Excerpted records:
==========
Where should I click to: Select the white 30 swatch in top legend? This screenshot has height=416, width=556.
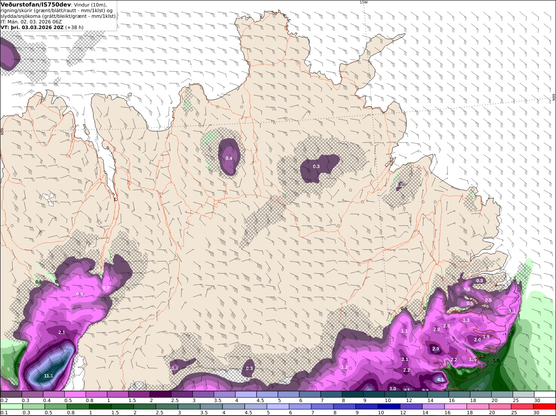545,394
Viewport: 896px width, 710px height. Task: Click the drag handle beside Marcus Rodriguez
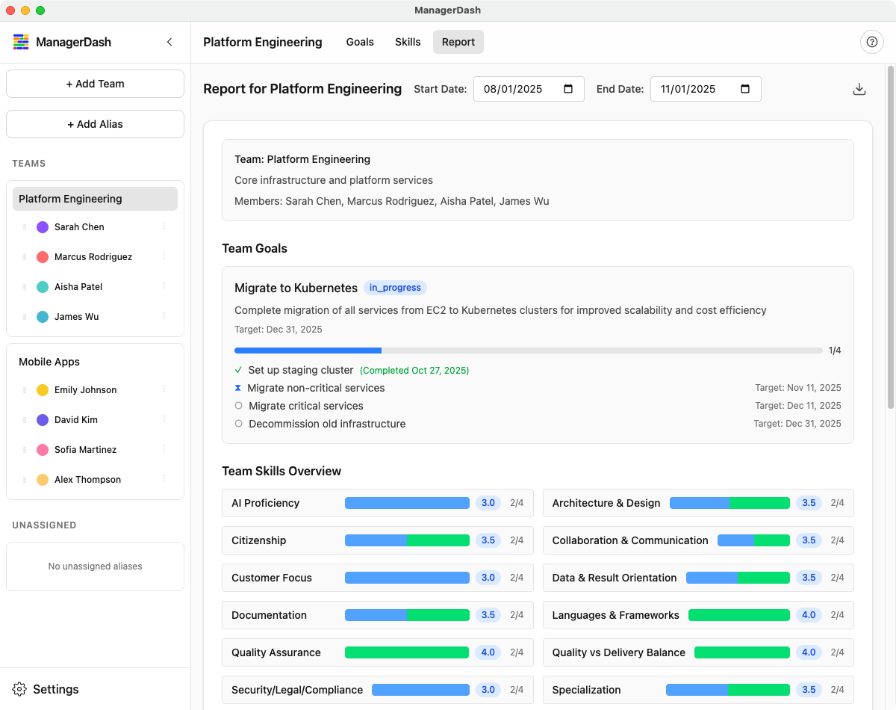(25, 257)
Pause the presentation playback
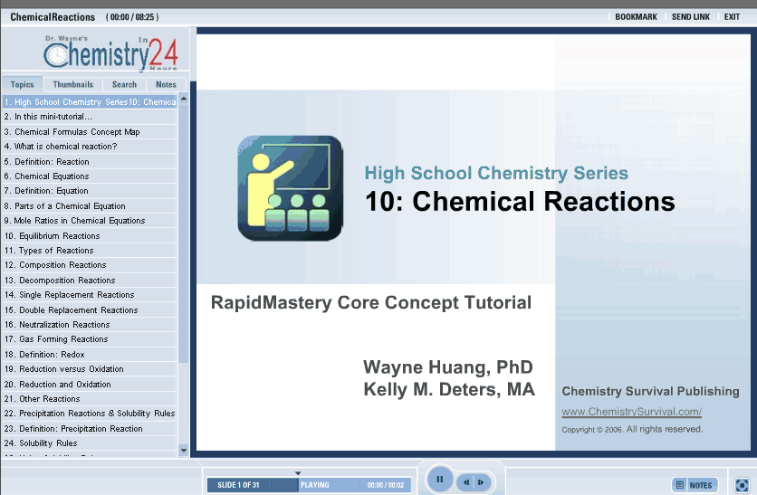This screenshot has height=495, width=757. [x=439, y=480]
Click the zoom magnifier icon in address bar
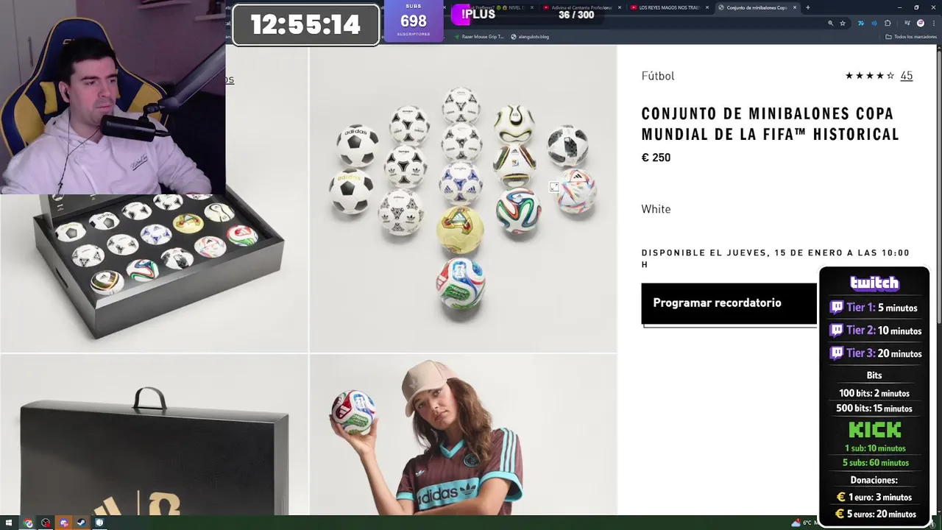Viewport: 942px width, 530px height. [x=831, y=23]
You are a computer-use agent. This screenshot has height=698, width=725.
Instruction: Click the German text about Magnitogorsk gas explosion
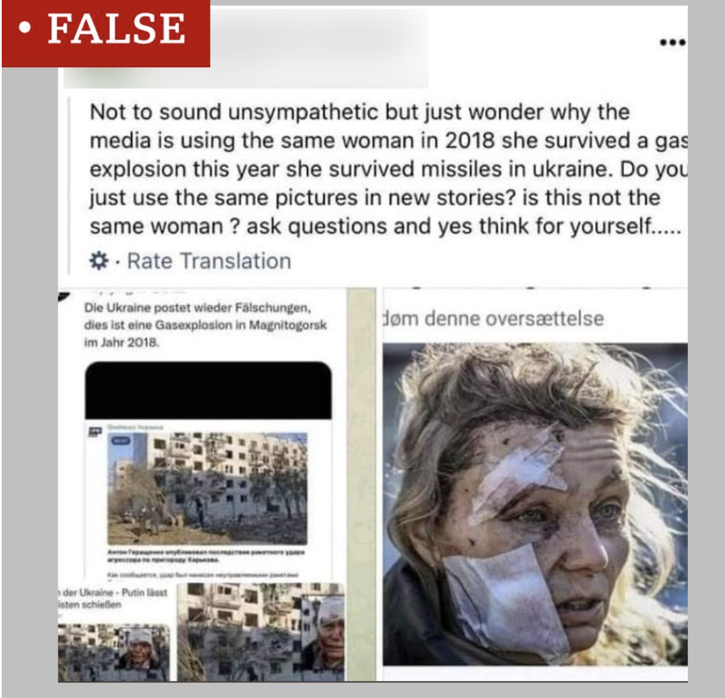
==========
Set down, word for word, the full listing above, and carry over no pictures.

Where should I click to: Select the white 30 swatch in top legend? This screenshot has height=416, width=556.
545,394
Viewport: 896px width, 710px height. Task: Click the drag handle beside Marcus Rodriguez
(25, 257)
Pause the presentation playback
This screenshot has height=495, width=757. [x=439, y=480]
Click the zoom magnifier icon in address bar
Viewport: 942px width, 530px height. [x=831, y=23]
You are a computer-use agent. This screenshot has height=698, width=725.
Instruction: Click the German text about Magnitogorsk gas explosion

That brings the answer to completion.